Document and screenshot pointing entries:
>>>>

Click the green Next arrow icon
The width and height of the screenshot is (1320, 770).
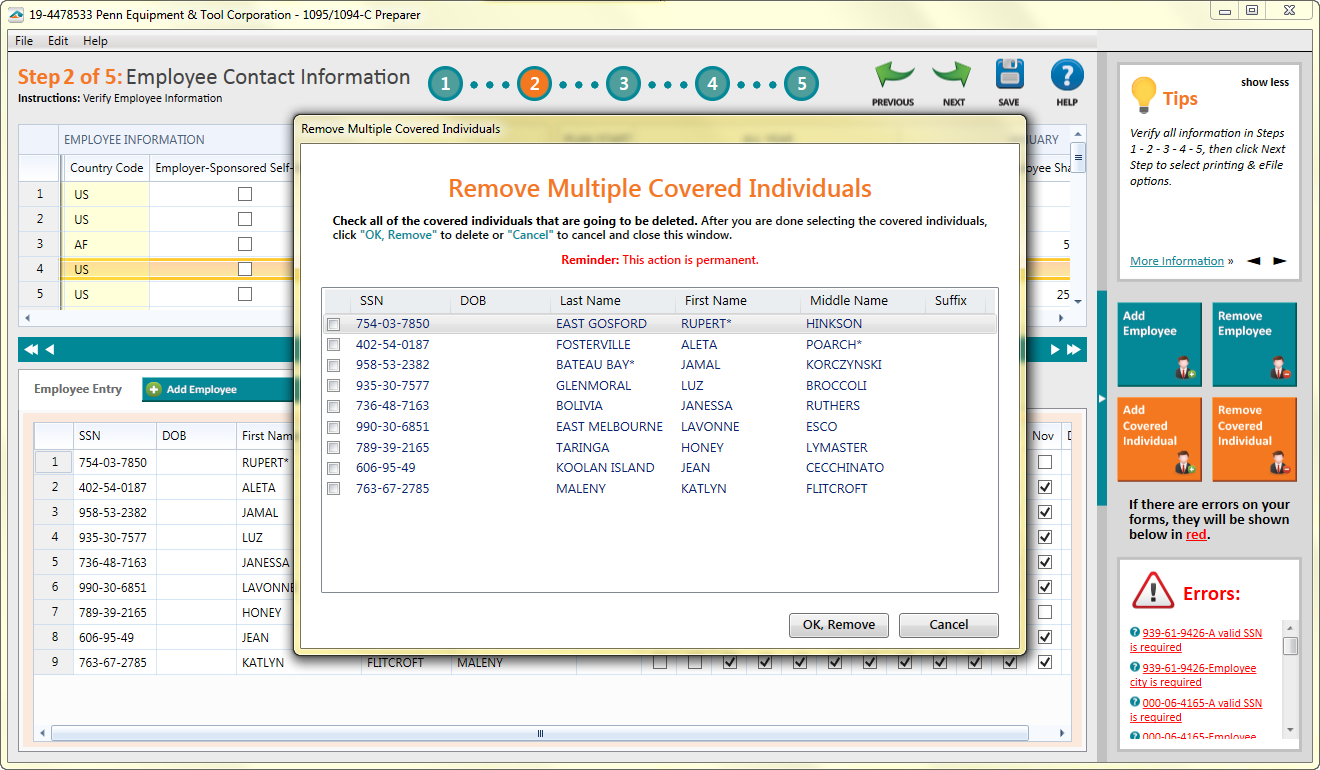pyautogui.click(x=953, y=77)
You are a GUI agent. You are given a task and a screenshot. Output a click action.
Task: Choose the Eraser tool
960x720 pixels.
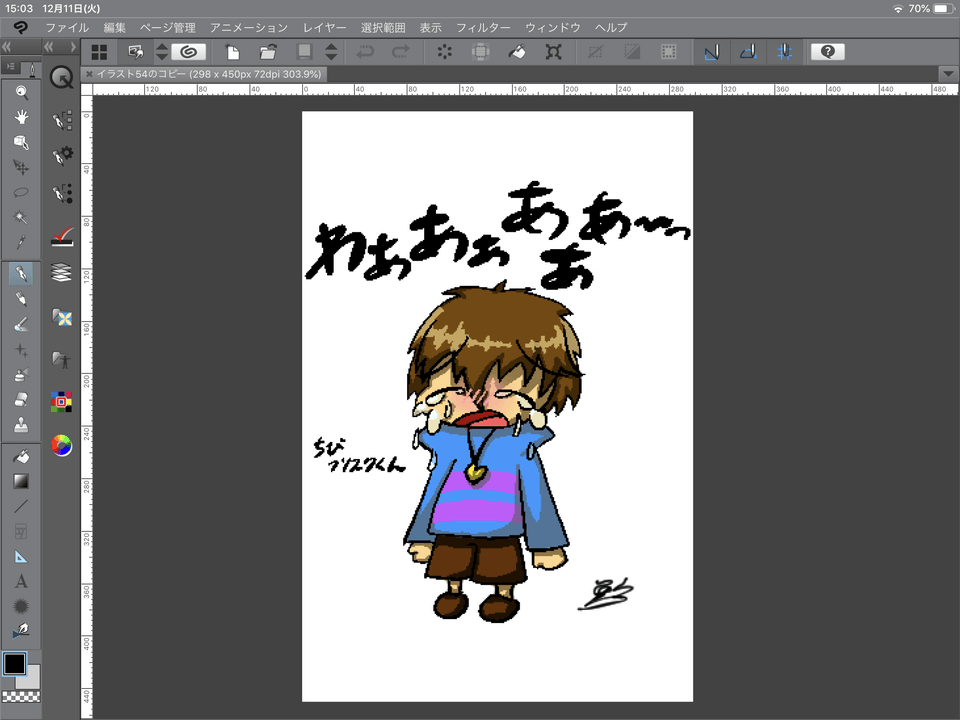[20, 400]
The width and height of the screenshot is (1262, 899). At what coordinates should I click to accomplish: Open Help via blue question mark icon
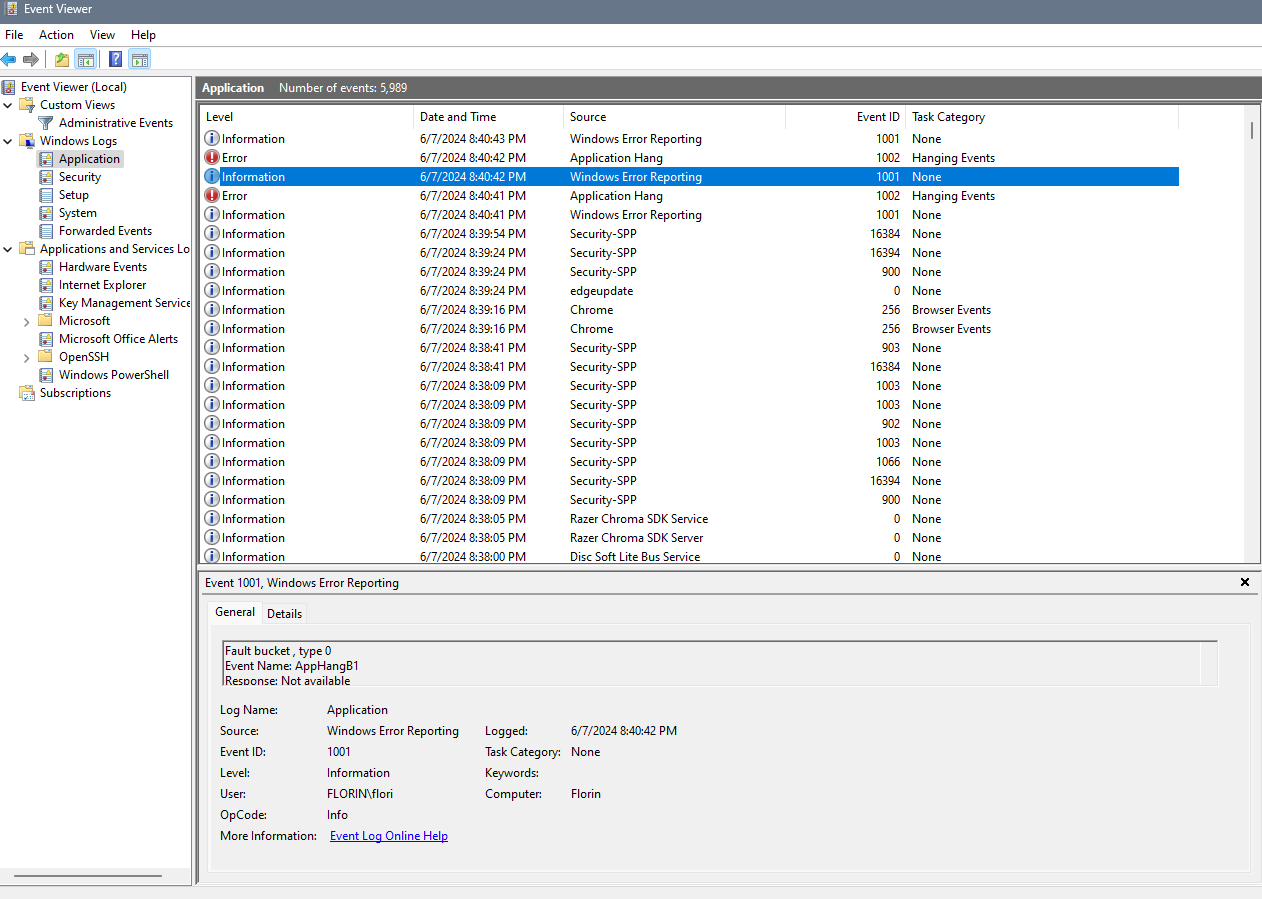tap(116, 59)
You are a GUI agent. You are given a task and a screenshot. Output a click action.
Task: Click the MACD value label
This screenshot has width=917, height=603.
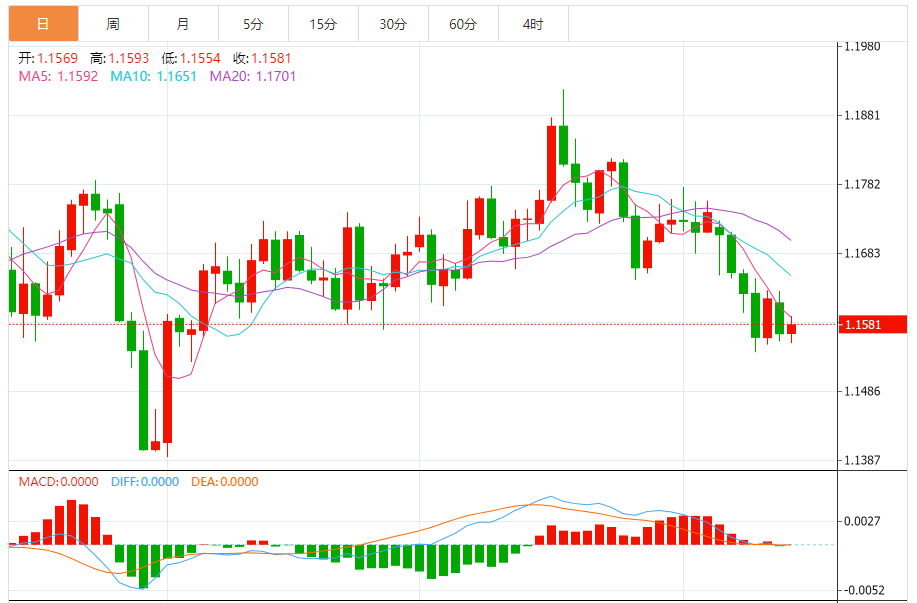point(58,482)

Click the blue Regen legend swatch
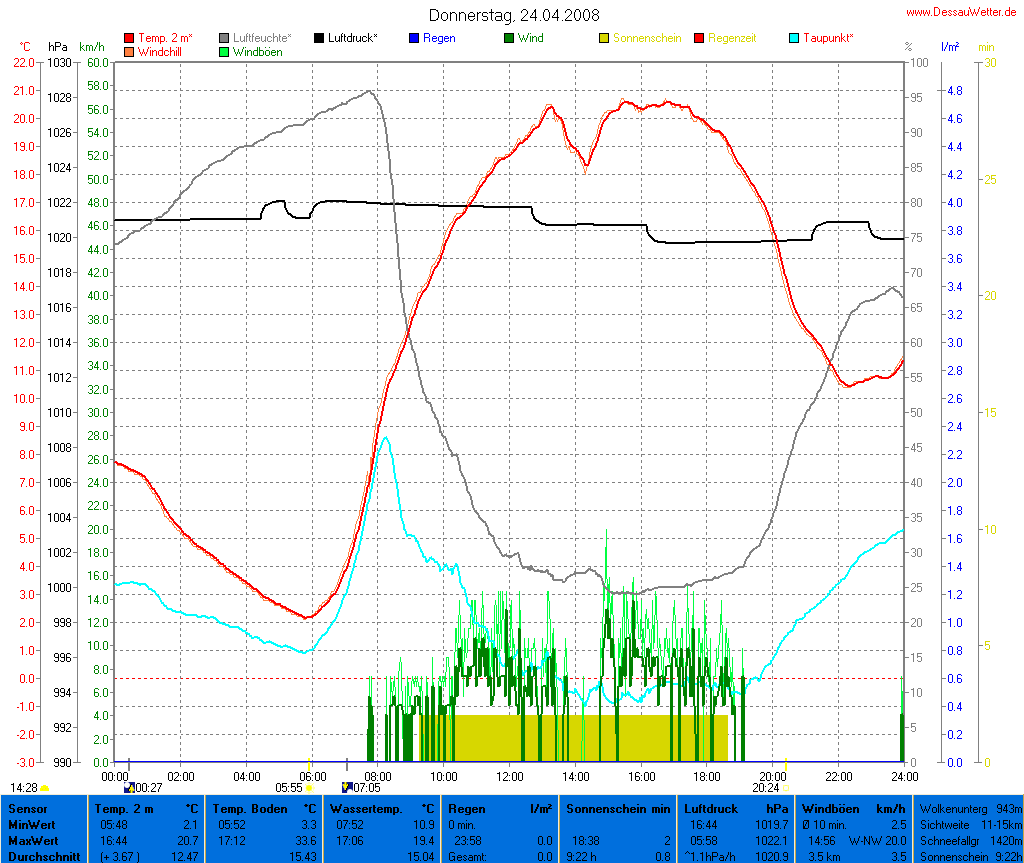click(x=414, y=38)
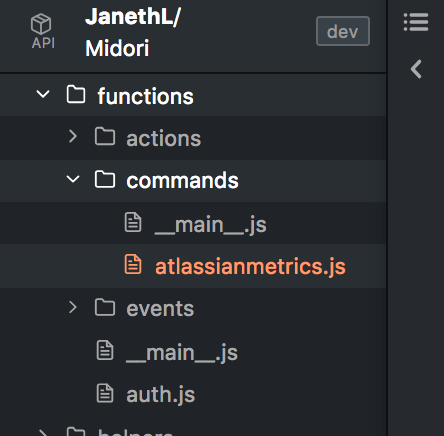Image resolution: width=444 pixels, height=436 pixels.
Task: Click the actions folder icon
Action: tap(105, 136)
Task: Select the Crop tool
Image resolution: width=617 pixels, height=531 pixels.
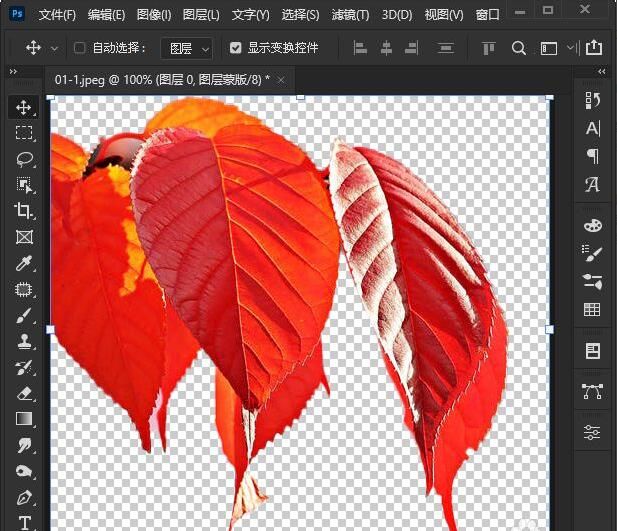Action: [24, 211]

<<<<

Direction: Put the lines above into a numbered list, dropping any blank lines and leaving out the pictures.

Solution:
1. Click the green Next arrow icon
2. The width and height of the screenshot is (1320, 770).
3. pyautogui.click(x=953, y=77)
4. You are a GUI agent. You are given a task and a screenshot. Output a click action.
5. Task: Choose the Eraser tool
6. 960x720 pixels.
7. [20, 400]
8. The width and height of the screenshot is (1262, 899). At what coordinates should I click to accomplish: Open Help via blue question mark icon
9. tap(116, 59)
10. You are a GUI agent. You are given a task and a screenshot. Output a click action.
11. Task: Click the MACD value label
12. This screenshot has width=917, height=603.
13. point(58,482)
14. Click the blue Regen legend swatch
15. click(x=414, y=38)
16. Image resolution: width=444 pixels, height=436 pixels.
17. Task: Click the actions folder icon
18. Action: tap(105, 136)
19. Task: Select the Crop tool
20. Image resolution: width=617 pixels, height=531 pixels.
21. Action: [24, 211]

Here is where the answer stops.